24. Composition pharmaceutique comprenant :

-au moins une glycoprotéine d'enveloppe mutée du virus VIH-1, ladite glycoprotéine mutée étant choisie parmi l'une quelconque des glycoprotéines décrites dans l'une quelconque des revendications 12 à 22,

-un véhicule et/ou excipient et/ou adjuvant et/ou diluant pharmaceutiquement acceptable.

25. Procédé pour obtenir des anticorps selon lequel on immunise un animal mammifère, tel que souris ou rat ou singe, avec au moins un gène muté codant pour une glycoprotéine d'enveloppe mutée du virus VIH-1, ledit gène muté étant choisi parmi l'un quelconque des gènes décrits dans l'une quelconque des revendications 1 à 11 et étant placé sous le contrôle de séquences de régulation permettant son expression in vivo .

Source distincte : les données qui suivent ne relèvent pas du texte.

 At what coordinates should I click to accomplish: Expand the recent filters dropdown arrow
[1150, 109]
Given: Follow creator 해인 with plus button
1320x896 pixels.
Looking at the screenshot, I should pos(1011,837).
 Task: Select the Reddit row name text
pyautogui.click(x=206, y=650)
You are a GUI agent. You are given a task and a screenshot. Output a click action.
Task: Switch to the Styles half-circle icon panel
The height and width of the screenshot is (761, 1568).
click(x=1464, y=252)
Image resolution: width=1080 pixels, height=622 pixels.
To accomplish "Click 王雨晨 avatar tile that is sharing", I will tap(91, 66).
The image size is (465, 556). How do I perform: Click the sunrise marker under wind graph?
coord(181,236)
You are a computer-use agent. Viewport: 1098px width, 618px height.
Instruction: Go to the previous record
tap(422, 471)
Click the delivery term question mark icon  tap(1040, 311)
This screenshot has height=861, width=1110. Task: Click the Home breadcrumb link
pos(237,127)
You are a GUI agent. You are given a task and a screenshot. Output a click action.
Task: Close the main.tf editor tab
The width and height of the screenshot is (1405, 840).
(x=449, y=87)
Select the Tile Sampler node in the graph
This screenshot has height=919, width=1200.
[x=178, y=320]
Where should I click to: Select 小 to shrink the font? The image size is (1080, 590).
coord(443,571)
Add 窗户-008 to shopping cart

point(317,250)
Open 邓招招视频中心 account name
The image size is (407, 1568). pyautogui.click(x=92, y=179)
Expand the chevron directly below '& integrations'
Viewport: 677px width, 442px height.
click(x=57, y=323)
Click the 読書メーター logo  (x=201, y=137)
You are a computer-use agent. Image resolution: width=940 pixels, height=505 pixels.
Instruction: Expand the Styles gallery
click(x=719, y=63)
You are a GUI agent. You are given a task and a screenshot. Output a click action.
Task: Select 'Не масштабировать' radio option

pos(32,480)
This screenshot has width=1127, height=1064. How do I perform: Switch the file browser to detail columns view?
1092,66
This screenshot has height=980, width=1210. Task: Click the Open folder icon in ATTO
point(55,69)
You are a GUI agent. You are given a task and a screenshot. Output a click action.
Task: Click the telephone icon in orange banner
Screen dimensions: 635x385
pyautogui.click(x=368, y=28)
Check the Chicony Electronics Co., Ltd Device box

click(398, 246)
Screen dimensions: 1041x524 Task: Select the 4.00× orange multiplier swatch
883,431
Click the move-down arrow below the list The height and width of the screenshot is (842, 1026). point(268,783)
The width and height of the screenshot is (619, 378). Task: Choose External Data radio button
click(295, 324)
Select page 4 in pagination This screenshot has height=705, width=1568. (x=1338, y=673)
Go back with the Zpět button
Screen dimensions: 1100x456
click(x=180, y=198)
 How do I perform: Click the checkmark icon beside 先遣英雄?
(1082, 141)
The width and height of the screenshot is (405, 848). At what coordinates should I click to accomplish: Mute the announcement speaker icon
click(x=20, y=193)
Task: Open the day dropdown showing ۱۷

26. Procédé pour obtenir des anticorps selon lequel on immunise un animal mammifère, tel que souris ou rat ou singe, avec au moins une glycoprotéine d'enveloppe mutée du virus VIH-1, ladite glycoprotéine mutée étant choisie parmi l'une quelconque des glycoprotéines décrite dans l'une quelconque des revendications 12 à 22.

27. Anticorps obtenus selon le procédé de la revendication 25 ou 26.

28. Composition pharmaceutique comprenant au moins un anticorps selon la revendication 27.

29. Procédé d'évaluation d'un agent thérapeutique, selon lequel on administre à un animal au moins un gène muté codant pour une glycoprotéine d'enveloppe mutée du virus VIH-1 tel que décrit dans l'une quelconque des revendications 1 à 11, et on réalise :

- un dosage d'anticorps spécifiques de la glycoprotéine mutée, et/ou

- un dosage des anticorps neutralisants spécifiques de la glycoprotéine mutée ou native, et/ou

- un dosage de la réponse immune cellulaire induite contre la glycoprotéine mutée par exemple par un test d' activation in vitro de cellules lymphocytes T « helper » spécifique (s) de la glycoprotéine mutée.